- RECORDS SHOWN -
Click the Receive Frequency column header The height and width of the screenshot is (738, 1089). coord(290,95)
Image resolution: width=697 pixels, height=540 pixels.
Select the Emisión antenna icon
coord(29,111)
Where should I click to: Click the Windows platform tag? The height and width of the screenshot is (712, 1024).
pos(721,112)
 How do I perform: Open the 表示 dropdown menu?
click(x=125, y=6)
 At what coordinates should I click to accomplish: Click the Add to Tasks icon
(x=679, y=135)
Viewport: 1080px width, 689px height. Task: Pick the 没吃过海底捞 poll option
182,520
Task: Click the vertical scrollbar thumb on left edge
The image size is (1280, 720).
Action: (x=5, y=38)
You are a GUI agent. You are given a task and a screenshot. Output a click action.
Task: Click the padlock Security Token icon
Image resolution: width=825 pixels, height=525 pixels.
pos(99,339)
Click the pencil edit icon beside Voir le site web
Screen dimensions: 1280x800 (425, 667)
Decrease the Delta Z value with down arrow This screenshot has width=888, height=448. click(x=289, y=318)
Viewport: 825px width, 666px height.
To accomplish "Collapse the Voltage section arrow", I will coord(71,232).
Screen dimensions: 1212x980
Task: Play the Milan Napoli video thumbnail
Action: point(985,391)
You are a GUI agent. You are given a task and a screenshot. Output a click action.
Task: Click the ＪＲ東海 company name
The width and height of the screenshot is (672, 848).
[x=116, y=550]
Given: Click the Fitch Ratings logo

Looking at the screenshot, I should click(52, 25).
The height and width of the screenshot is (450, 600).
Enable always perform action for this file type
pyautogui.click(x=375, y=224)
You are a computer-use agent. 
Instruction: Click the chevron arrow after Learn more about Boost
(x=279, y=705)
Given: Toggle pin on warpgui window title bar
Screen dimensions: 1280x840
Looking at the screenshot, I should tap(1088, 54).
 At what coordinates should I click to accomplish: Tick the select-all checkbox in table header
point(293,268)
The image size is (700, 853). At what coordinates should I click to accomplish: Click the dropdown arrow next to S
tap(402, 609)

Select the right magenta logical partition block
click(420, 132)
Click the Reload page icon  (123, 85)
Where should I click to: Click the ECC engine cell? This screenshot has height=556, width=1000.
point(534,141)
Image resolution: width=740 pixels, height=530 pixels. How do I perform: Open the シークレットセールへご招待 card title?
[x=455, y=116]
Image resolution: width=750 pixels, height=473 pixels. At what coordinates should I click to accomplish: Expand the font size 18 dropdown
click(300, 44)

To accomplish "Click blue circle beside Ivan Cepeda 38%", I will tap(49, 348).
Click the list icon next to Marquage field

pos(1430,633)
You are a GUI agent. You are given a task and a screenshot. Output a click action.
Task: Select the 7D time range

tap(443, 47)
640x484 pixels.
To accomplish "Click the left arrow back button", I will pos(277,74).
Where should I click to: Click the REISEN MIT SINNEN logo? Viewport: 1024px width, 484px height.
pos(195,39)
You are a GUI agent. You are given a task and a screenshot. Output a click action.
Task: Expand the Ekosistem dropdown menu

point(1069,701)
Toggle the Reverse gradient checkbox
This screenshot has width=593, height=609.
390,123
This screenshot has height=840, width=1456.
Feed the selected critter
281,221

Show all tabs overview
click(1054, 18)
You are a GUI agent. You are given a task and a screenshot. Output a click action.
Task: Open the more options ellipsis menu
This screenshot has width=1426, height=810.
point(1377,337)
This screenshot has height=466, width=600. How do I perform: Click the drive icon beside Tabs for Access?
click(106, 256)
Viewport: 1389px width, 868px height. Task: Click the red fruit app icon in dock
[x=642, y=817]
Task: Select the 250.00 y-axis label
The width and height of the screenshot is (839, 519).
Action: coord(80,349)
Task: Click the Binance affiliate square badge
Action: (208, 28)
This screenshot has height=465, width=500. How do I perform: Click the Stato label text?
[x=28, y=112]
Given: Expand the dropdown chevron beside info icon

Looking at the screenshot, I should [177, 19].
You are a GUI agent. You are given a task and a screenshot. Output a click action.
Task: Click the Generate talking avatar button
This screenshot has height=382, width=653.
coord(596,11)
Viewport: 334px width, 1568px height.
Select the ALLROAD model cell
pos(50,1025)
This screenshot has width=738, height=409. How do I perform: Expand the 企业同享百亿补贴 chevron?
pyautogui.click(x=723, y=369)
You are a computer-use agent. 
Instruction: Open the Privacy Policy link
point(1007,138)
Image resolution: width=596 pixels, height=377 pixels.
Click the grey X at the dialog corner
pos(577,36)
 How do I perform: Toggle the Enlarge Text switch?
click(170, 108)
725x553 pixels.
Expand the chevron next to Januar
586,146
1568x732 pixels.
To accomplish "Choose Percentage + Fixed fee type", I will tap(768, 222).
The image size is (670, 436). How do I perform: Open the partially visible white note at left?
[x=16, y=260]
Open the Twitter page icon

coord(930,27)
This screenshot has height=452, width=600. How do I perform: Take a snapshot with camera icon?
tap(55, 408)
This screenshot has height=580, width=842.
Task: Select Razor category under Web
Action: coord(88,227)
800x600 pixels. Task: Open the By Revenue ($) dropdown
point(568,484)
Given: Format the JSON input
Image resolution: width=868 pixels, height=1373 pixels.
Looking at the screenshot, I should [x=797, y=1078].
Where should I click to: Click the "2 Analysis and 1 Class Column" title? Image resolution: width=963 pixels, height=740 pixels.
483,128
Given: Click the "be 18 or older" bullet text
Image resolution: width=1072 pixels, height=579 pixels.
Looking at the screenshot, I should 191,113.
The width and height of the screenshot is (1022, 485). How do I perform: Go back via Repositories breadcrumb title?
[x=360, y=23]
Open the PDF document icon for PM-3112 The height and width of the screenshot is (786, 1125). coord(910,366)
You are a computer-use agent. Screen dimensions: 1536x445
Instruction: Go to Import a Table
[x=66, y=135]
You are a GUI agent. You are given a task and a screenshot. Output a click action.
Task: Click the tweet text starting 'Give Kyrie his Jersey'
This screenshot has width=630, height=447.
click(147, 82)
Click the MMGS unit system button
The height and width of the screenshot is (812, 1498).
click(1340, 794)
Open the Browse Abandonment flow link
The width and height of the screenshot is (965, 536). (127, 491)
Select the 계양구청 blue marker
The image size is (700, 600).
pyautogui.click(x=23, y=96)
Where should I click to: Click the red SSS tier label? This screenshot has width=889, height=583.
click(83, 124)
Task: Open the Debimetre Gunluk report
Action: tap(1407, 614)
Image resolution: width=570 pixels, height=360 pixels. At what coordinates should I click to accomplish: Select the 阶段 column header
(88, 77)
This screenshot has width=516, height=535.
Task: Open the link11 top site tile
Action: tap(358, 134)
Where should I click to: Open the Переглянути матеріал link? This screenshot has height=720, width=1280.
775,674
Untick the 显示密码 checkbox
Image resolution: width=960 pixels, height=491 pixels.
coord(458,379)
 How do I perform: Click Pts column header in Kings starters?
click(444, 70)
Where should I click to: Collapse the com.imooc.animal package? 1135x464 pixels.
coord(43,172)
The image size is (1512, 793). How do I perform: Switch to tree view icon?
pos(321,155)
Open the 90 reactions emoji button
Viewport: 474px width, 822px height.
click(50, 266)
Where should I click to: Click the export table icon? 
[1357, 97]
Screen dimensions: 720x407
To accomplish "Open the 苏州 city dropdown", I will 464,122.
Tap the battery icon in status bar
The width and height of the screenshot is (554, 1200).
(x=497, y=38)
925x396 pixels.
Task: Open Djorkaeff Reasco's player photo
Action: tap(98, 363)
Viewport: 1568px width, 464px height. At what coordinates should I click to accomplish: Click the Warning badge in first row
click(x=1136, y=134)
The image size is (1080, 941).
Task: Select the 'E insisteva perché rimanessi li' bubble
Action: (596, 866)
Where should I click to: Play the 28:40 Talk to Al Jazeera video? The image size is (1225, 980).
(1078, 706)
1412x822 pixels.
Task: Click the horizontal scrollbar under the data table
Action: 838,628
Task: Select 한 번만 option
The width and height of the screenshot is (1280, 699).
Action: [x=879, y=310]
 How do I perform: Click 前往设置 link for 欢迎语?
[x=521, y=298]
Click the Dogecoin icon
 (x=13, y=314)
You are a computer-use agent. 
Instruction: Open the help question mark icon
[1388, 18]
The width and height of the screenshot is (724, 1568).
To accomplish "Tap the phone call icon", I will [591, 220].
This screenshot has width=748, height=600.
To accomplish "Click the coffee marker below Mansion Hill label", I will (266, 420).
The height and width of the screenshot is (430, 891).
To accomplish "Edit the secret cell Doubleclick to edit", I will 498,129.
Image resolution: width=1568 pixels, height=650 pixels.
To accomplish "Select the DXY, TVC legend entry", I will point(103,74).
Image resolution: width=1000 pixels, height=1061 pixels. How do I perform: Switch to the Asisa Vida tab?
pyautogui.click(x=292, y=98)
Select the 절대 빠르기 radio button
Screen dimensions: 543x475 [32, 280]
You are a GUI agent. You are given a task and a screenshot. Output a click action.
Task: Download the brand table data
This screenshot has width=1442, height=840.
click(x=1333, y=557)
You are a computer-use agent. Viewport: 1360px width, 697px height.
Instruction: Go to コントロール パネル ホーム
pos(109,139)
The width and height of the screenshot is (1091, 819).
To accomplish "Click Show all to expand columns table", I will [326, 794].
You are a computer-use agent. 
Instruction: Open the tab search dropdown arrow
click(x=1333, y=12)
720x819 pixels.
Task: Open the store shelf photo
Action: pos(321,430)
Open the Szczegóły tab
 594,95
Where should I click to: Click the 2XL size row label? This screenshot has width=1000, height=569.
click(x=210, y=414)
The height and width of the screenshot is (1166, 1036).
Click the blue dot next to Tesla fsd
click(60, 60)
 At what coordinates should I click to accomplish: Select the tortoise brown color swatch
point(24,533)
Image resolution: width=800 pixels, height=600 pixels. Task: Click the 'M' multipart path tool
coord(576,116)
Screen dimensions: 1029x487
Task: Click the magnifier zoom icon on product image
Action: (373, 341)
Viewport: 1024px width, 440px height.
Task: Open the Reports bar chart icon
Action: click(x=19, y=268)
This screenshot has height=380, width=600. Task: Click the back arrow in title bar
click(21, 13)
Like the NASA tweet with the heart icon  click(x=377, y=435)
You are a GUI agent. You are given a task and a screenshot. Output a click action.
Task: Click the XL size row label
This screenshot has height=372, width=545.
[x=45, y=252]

- TRY IT -
Could you output, exactly and with nothing else, the lines from the start of the records through the line containing "Task: Click the ＪＲ東海 company name"?

- RESPONSE -
Click the Receive Frequency column header The height and width of the screenshot is (738, 1089). coord(290,95)
Image resolution: width=697 pixels, height=540 pixels.
Select the Emisión antenna icon
coord(29,111)
Where should I click to: Click the Windows platform tag? The height and width of the screenshot is (712, 1024).
pos(721,112)
 How do I perform: Open the 表示 dropdown menu?
click(x=125, y=6)
 At what coordinates should I click to accomplish: Click the Add to Tasks icon
(x=679, y=135)
Viewport: 1080px width, 689px height. Task: Pick the 没吃过海底捞 poll option
182,520
Task: Click the vertical scrollbar thumb on left edge
The image size is (1280, 720).
Action: (x=5, y=38)
You are a GUI agent. You are given a task and a screenshot. Output a click action.
Task: Click the padlock Security Token icon
Image resolution: width=825 pixels, height=525 pixels.
pos(99,339)
Click the pencil edit icon beside Voir le site web
Screen dimensions: 1280x800 (425, 667)
Decrease the Delta Z value with down arrow This screenshot has width=888, height=448. click(x=289, y=318)
Viewport: 825px width, 666px height.
To accomplish "Collapse the Voltage section arrow", I will coord(71,232).
Screen dimensions: 1212x980
Task: Play the Milan Napoli video thumbnail
Action: point(985,391)
You are a GUI agent. You are given a task and a screenshot. Output a click action.
Task: Click the ＪＲ東海 company name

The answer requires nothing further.